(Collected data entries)
::::::

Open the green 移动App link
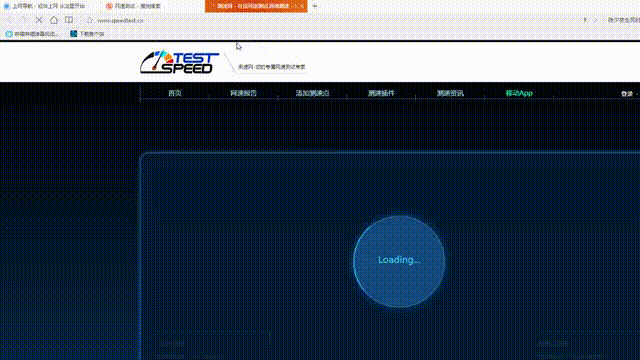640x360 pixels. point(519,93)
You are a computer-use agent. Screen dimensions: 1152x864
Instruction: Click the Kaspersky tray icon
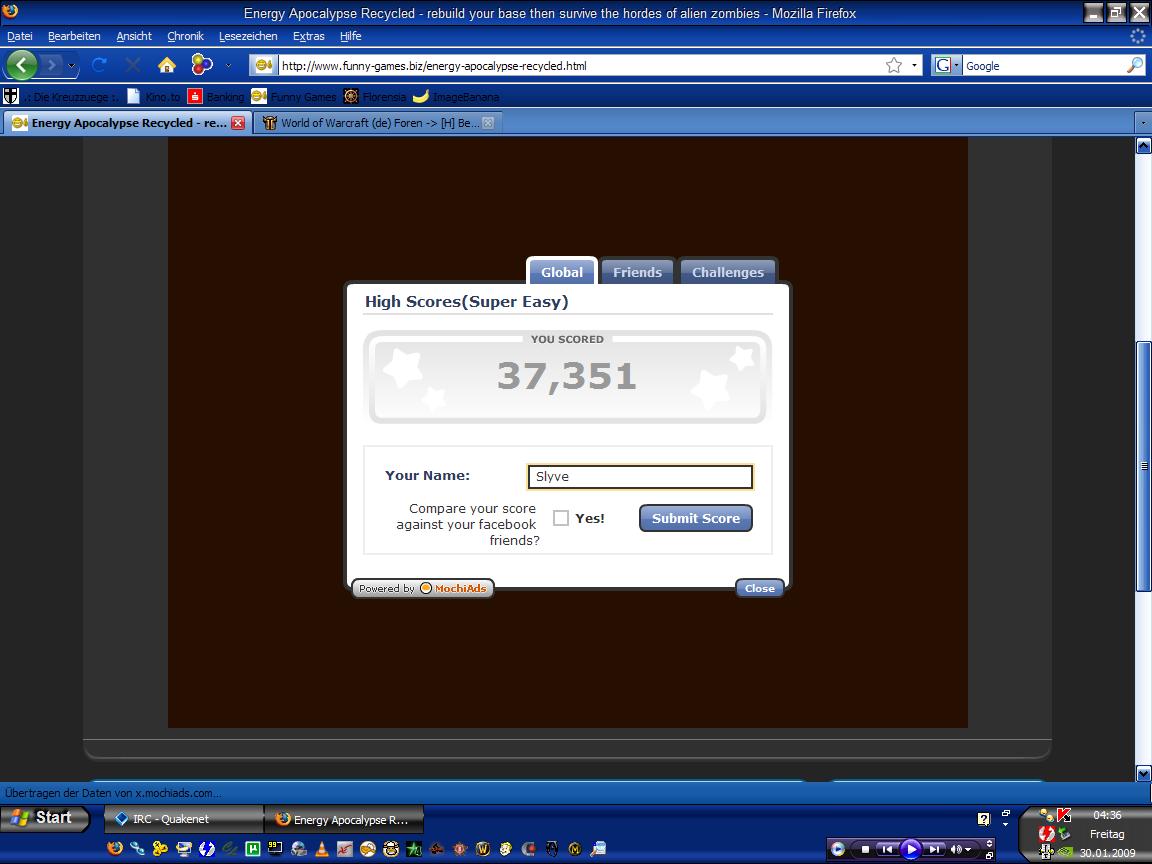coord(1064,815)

::::::

Task directions> In the copy, no pictures should appear; the records themselves must be repeated exactly.

Task result>
Open the green 移动App link
640x360 pixels. point(519,93)
You are a computer-use agent. Screen dimensions: 1152x864
Instruction: Click the Kaspersky tray icon
coord(1064,815)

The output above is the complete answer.